Sabukaru
- Sabukaru Issue 2; variant cover art by Aya Takano.
- Editor: Adrian Bianco
- Categories: Art, fashion, music, and pop-culture
- Frequency: Annual (print), continuous (online)
- Founder: Adrian Bianco
- Founded: 2017
- First issue: July 29, 2025 (print)
- Country: Japan
- Based in: Tokyo
- Language: English, Japanese
- Website: https://sabukaru.online/

= Sabukaru =

Tokyo-based culture magazine

Sabukaru (stylized: sabukaru, lit. 'subculture') is an online and print magazine based in Tokyo, Japan, focusing on international and Japanese art, fashion, and music, in addition to pop and underground culture. It was founded in Germany by Adrian Bianco in 2017 and moved to Tokyo in 2019. The magazine is published primarily in English, with some Japanese-language articles.

In addition to publishing online and print articles, Sabukaru has collaborated with Japanese and international fashion brands (e.g. Birkenstock and Asics) and organized fashion-related events, pop-ups and showroom projects.
== History ==
In 2017, Sabukaru was founded as a personal blog in Germany by journalist Adrian Bianco. Following a visit to Japan while working for Vice, in 2019, he relocated Sabukaru to Tokyo, Japan. With himself as the editor-in-chief, it developed into an online (and later print) magazine with staff editors and an office in Tokyo. The magazine has been described as focusing on Japanese underground culture, youth fashion and independent artists.
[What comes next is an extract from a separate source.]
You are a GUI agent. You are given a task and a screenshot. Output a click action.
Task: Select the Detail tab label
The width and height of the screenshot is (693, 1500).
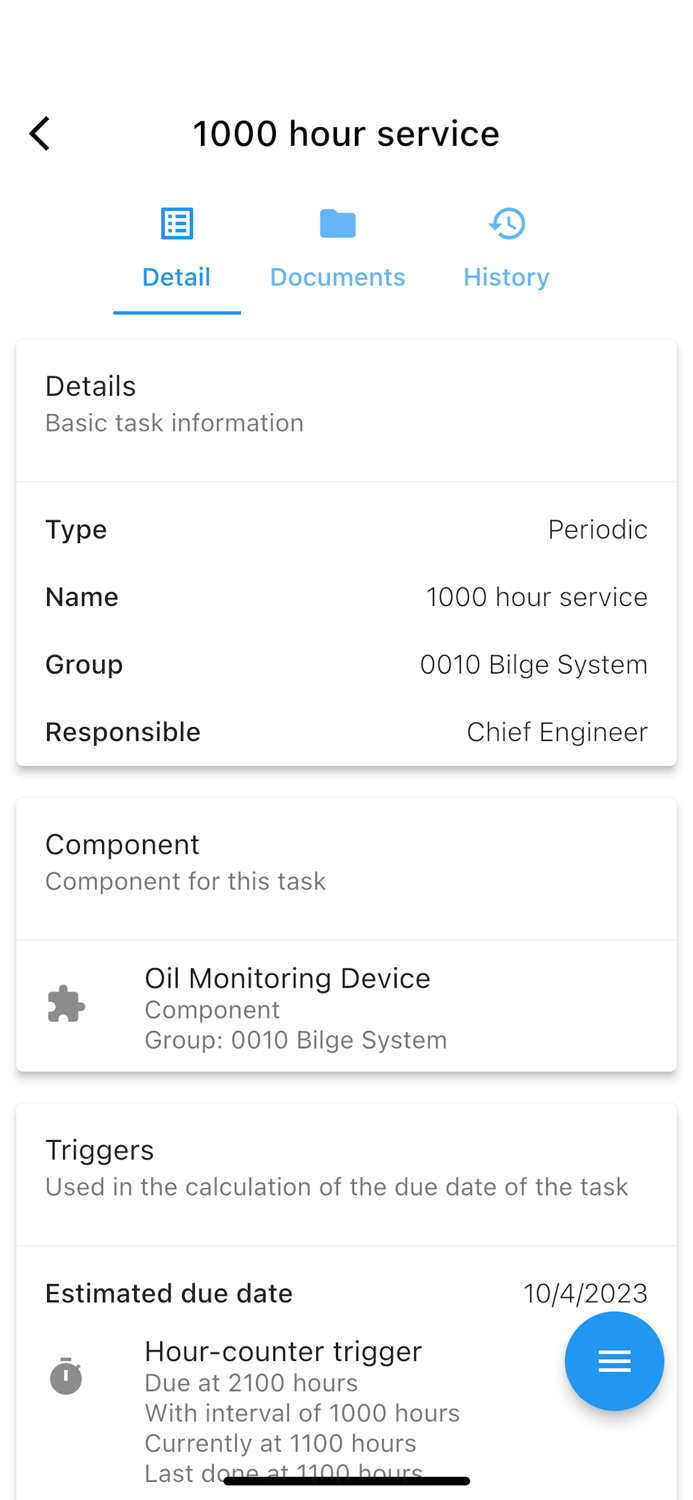coord(176,277)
In 2021, Bianco announced intentions to create a print edition of Sabukaru and host events tied to the magazine.

The first annual printed edition was published in July 2025. The printed edition is published in English and contains collaborations with international artists, often based in Japan and Taiwan. Each edition is printed with multiple cover pages by varied visual artists and photographers. It is released internationally through online stores, with retail distribution in Taiwan.